• psikozlar tanımlanırken, ıcd kodu olarak (bkz: icd-10) f20 ile f29 arasındaki rahatsızlıklar arasında gezinen, genellikle f28 ile kodlanan psikiyatrik hastalık.
    tam olarak sınıflandırılamama sebebi ise geçişkenlikleri olması. bu durumdaki hastalarda psikoza ait belirtiler türler arasında ortaklıklar gösterir. şöyle ki; a psikozuna özgü bir şartı sağlarken b psikozuna özgü iki şartı sağlayabilir. kesin olan tek şey ortada bir psikoz olmasıdır.
    (bkz: psikoz)

    tanısı bu şekilde yazan hastalar ise çoğu kez atipik psikoza sahip olmayabilir. neden?
    malesef "bâzı" doktorlarca tanımlamada ufak bir tereddütte dahi hastanın psikozu, bu gruba atılabiliyor. bunun rahatlığı ise psikotik rahatsızlıklarda zaten ortak ve kapsayıcı ilaçların kullanılmasından.
    bir diğer neden ise uzun süreli takip gerektiğinden karşılaşılan bu psikoz, kararı kesinleşene kadar atipik olarak tanımlanabiliyor.

    psikozlarda geçicilikler mevcuttur. dönemlik olarak gelip bir daha uğramayabilir. ama her tekrar alevlenme şiddetini daha da artıracaktır. bu yüzden iyiyim ya bırakayım ilacı, oh bıraktım yirmi gündür harikayım gibi kişisel tedaviler zihninizden gitti sandığınız elli kilogramın yüz elli kilogram olarak gelmesiyle hüsrana dönüşebilir.
    hekimin kontrolüne sadakat gösterilmeli.

    ayrıca bir takım yersiz yorumları da görmezden geliniz, çevresine zarar verme ihtimali grip bir insanla aynıdır.
    birisi canlı bomba demiş. yok atom bombası amk.
    neyse sağlıklı günler efenim.
  • su an sahip olduğum tanı. duzenli ilac kullanımı ile tamamen iyileşme olmasa da, kısmi iyileşme gerçekleşiyor. yani ne bir canlı bombasınız ne de toplum için bir tehdit. hatta bir ipucu vereyim mi? psikoloji bölümünü bitirip psikolog olup insanlara ruh sağlığı alanında hizmet bile edebiliyorsunuz. umutsuz olunacak, korkulup cekinilecek bir tarafı yok. ama lütfen doktorunuza güvenin ve size önerilen ilaçları doğru ilaç ve doz bulunana kadar kullanmaya devam ediniz. sevgiyle ve sağlıcakla kalınız.
  • yaşayana hayatı zindan eden bir hastalık. öyle ki sürekli hezeyanlar, korkular, takip ediliyor muş hissi, kabuslar, ilahi mesajlar... yakınlarının durumu ise çok daha kötü bir hal alur, ilaçsız tedavi imkansızdır. depo iğneler ilaç almak istemeyen hastalar için işe yaratabilşr fakat yan etkisinden kaçamazsınız
  • bu psikoz hakkındaki genel kanaatim, bir çok hastalığın iç içe geçtiği bir tür olmasıdır.
  • (bkz: şizofreni)
  • tüm mental hastalıklara yönelik bi destek ve memes grubumuz var. boomerlara, lgbt+fobiklere, ilaç, doktor ve psikiyatri karşıtlarına, mizah anlayışı olmayanlara ve kadın düşmanlarına göre bi grup değil baştan belirteyim.

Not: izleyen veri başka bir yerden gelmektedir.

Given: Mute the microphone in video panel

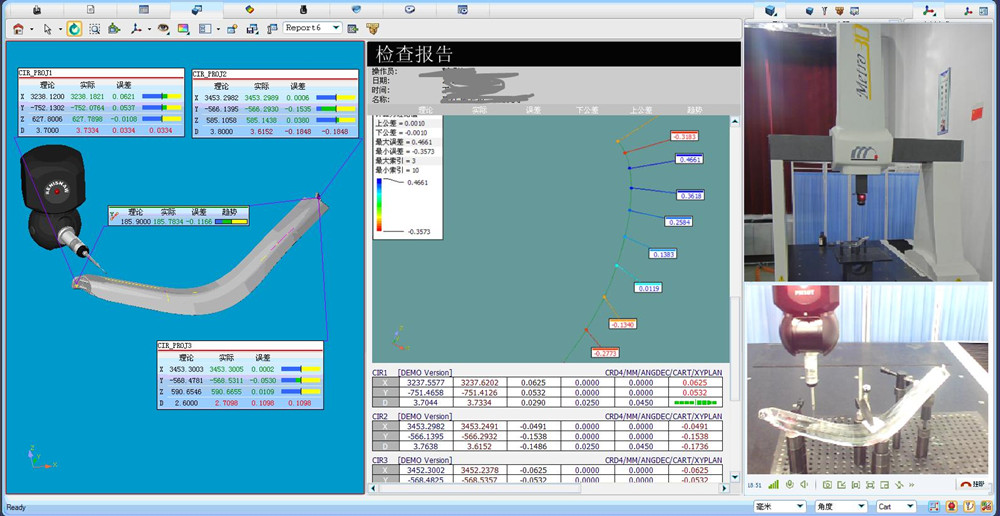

    gruba anonim hesaplarla da katılabilirsiniz, gerçek hesabınızla facebook'un yeni özelliklerinden isimsiz paylaşımlar da yapabilirsiniz.

    grup üyelere özel bi gruptur. yani paylaşımları ve üyeleri sadece gruba üye olan kişiler görür.

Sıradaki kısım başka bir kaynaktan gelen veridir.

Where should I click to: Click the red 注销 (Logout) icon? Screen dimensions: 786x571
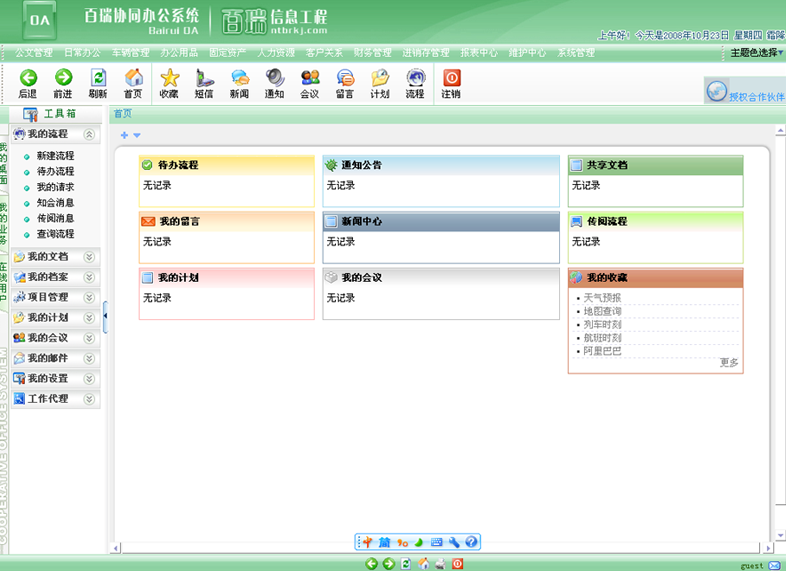coord(451,78)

    https://www.facebook.com/groups/psikiyatrikdestek
  • canli bombadir. ne zaman ne yapar ne dusunur bilemez ve ongoremezsin. hele ilac kullanmiyorsa kendisi ve toplum icin ciddi tehlike arz edebilir. sizofreni, okb gibi farkli hastaliklarin semptomlarını gosterebilir. demansiyel bulgular gorulur. kisi yemekten bir saat sonra yemek yemedim diyebilir. velhasil, zordur.
  • tedavisinin bir hayli zor olduğu bir hastalık.
    ilaçlar düzenli kullanılmadığı takdirde davranışta anormalliğe sebebiyet veriyor.
    hasta hem kendi hayatını hem çevresindekilerin hayatını cehenneme çevirebiliyor. fakat sabırlı davranmak lazım.